■ WORK ITEM A ■
Answer these questions using the interview on children's palliative care in India, marking each answer with its number:
(i) In what month is the workshop in India to take place?
(ii) According to the speaker, what do families do to support ongoing care of a child?
(iii) Which Canuck Place staff does the speaker see handling communication with families?
■ WORK ITEM B ■
Summarize the interview on children's palliative care in India in two sentences.
■ WORK ITEM C ■
Extend the interview on children's palliative care in India, picking up after its last sentence.

■ SELECTED EXTRACT ■
***

There is going to be a workshop* in February in India to teach leadership skills and program building skills to the participants: How do you do that? How do you administer it? In a health care system this often is the harder work really.
* The workshop is an initiative of the Children’s Palliative Care Leadership Institute – a joint venture with our Sunflower Children’s Network, Hyderabad Centre for Palliative Care and St. Jude Global Palliative Care (Memphis, USA)
Is there an experience with a patient and family that sticks with you from your travels?
I wouldn't say that it's a particular family, but how I feel about many families that I've seen go through this experience in the India.
Because they have a public and private system mostly without palliative care, without the right communication, and without the right advice families continue to seek treatment. If one hospital says no, they go to another.
So what happens is families are paying, taking out loans and bankrupting themselves to support ongoing care of a child. In a way they're often supporting prolonged suffering and then at the end-of-the-day not getting the right support for what's going to inevitably happen.
If the outcome is that the child is going to pass away in a month, they could have spent that month at home rather than recovering from a [needless] surgery. Time and again in India, I hear of families going through this and at the end-of-the-day they don't have their child. They have the trauma that is left behind.
What have you learned from your experiences in India that you've brought back to your own practice?
I've learnt a lot because I didn't really go through a formal training because none existed. I’ve learned a lot from the ECHO training sessions – a lot about communication, talking to families, a lot about systems, and challenges, and leadership. And that's been very, very valuable.
A good way of learning communication really is watching your colleagues do it, and do it well. They're modeling that and that's been very helpful for me. The difficulty in our training is that these opportunities don't come up that often and often we, as trainees, are the ones that are sent in to talk to the family. So you're not usually seeing staff do it.
I do see the Canuck Place nurses, nurse practitioners and counsellors do it. I I've learned a lot from them, but I think there are more intensive and a higher amount of difficult communication situations in India and other countries.

***

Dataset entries
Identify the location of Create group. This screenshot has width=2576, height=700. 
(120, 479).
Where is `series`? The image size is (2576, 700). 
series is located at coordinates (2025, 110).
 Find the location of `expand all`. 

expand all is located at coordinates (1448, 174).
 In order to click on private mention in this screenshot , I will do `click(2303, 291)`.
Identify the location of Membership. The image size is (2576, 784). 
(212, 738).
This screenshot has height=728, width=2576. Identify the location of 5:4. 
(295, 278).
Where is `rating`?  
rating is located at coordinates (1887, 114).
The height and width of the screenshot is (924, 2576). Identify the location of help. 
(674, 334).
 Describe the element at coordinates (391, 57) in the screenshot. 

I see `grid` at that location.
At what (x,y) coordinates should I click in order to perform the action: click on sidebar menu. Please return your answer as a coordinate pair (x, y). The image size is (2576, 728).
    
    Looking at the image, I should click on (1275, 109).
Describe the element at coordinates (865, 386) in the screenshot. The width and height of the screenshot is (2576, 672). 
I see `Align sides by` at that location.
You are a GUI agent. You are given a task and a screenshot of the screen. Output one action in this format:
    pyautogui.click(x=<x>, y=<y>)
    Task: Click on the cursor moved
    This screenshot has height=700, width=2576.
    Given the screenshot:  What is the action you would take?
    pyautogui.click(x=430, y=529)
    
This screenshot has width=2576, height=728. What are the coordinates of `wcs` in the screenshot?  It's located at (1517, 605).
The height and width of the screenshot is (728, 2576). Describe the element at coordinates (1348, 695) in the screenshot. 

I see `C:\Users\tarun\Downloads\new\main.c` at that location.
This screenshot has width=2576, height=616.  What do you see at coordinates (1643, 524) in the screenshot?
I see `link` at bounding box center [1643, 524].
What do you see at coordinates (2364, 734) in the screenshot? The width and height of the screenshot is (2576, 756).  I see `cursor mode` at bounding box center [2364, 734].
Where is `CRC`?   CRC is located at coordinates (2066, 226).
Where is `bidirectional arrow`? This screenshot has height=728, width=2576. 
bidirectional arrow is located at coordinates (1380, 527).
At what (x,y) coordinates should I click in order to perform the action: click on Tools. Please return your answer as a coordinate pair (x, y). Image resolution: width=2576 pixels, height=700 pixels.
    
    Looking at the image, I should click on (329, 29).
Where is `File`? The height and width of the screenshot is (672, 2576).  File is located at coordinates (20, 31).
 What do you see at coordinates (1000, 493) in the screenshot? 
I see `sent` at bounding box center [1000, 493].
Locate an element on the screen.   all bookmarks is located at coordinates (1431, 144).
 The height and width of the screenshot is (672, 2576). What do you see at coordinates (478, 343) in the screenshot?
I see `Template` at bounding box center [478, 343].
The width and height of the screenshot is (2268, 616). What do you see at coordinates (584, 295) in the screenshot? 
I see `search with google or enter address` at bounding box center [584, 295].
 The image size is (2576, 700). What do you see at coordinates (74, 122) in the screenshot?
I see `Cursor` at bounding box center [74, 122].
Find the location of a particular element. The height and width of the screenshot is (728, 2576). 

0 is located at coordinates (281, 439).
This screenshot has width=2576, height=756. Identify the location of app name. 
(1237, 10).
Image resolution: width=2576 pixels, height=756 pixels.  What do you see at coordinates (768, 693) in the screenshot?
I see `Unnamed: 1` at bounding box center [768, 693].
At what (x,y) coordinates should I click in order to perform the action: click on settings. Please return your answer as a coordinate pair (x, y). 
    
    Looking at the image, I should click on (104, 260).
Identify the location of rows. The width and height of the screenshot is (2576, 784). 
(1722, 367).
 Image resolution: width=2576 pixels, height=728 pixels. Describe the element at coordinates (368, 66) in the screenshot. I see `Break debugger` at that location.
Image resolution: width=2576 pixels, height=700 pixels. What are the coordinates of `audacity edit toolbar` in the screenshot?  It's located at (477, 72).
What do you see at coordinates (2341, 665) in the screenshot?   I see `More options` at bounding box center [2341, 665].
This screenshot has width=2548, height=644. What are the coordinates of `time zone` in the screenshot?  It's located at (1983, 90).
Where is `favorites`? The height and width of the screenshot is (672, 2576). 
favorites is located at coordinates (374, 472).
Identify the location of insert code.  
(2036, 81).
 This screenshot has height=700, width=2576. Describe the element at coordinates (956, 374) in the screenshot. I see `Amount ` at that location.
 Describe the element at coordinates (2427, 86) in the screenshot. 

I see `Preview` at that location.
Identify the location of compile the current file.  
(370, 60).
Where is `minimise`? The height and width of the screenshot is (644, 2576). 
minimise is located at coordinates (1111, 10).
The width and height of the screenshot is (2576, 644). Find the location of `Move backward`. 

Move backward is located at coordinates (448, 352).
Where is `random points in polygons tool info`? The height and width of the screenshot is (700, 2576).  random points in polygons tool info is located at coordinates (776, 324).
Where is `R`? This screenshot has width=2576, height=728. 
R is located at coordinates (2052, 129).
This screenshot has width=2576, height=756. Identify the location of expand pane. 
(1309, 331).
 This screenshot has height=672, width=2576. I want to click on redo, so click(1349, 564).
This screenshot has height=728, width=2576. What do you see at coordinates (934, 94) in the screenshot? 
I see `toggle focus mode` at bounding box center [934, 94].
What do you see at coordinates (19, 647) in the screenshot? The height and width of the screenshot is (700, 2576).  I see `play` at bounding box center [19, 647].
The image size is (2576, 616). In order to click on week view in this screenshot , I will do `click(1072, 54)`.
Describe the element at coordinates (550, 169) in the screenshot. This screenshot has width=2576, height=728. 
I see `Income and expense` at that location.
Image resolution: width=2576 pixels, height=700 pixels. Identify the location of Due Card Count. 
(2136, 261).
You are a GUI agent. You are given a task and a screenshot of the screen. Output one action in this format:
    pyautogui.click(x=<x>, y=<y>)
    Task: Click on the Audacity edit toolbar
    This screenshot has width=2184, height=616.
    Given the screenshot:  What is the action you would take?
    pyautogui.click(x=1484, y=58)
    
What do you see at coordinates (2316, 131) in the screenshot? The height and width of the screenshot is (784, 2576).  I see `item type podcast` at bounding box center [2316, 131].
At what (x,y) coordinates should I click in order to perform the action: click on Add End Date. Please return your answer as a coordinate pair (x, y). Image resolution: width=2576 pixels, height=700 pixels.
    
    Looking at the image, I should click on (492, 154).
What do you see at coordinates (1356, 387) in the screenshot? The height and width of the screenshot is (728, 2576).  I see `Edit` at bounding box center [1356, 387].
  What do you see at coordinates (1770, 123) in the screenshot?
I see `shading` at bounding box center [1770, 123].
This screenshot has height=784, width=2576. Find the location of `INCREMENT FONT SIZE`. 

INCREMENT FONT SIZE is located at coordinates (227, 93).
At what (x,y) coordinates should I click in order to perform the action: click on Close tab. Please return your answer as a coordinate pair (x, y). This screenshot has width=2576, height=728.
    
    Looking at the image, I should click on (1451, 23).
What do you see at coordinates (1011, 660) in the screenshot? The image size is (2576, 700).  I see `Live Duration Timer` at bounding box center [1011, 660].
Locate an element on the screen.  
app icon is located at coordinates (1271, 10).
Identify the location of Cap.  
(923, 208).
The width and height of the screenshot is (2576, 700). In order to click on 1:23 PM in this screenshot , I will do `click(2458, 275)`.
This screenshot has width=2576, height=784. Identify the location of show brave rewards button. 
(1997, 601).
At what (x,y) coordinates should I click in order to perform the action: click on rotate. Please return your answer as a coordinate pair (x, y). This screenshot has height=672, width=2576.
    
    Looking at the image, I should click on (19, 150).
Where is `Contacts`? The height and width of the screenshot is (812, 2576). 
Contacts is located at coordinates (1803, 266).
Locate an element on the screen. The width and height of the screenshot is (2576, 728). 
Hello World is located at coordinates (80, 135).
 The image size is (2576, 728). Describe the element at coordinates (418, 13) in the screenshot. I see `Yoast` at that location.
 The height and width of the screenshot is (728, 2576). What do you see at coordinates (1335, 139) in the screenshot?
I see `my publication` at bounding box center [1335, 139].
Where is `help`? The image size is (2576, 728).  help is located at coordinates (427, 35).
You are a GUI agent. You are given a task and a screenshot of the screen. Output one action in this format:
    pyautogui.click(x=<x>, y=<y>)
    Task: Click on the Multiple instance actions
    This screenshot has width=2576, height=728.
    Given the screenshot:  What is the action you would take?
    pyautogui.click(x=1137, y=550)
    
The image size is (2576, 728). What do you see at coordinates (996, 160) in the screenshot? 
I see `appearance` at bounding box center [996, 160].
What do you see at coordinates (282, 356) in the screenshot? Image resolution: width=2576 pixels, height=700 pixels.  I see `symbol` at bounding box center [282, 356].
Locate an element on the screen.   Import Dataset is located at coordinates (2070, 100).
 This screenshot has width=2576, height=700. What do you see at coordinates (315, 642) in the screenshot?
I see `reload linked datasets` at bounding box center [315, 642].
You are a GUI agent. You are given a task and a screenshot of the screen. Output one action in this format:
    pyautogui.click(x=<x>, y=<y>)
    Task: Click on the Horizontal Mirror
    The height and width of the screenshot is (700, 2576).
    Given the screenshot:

***

■ RESPONSE A ■
(i) February
(ii) They pay, take out loans and bankrupt themselves.
(iii) The nurses, nurse practitioners and counsellors

■ RESPONSE B ■
A February workshop in India, an initiative of the Children's Palliative Care Leadership Institute, will teach participants leadership and program-building skills. The speaker describes Indian families who, without palliative care or the right advice, go into debt seeking treatment that often prolongs a child's suffering, and says that ECHO training sessions and watching colleagues have taught a great deal about communication, systems and leadership.

■ RESPONSE C ■
Who inspires you?
When I think of TWCC, I've been able to meet so many amazing people who have so much expertise and with the such strong drive to be able to make change. They've been really inspirational.
How do you cope with the emotional intensity of your work?
First, I'm surrounded by really amazing people at Canuck Place. There's lots of team members – nurses, nurse practitioners, physicians, councillors, unit clerks – and we are all very supportive of each other. When you have many, many people trying to work at the same goal then that in a way already shares the burden.
So it's not all coming to me per se in terms of the emotional heaviness, because we all feel it together and in a way it’s shared. We support each other.
When I'm on palliative care, then my goal isn't necessarily to cure. The goal is to improve quality of life and manage symptoms, and support family spending good quality time together, and if I can achieve that then I that makes the work easier for me.
I'm also able to shift gears. So I have the ability to move to my other work at
BC Children’s Hospital which is a different pace. It has its own stresses, but it's different. I also work with an amazing group of colleagues in our practice that are highly supportive.
So I've been lucky to be able to be surrounded by a lot of amazing colleagues that I enjoy working with and we work well together.
What do you like to do when you switch your health care brain off?
I like to travel so I've travelled a lot. Also, I just stay active. So a lot of physical activities to balance the mental working.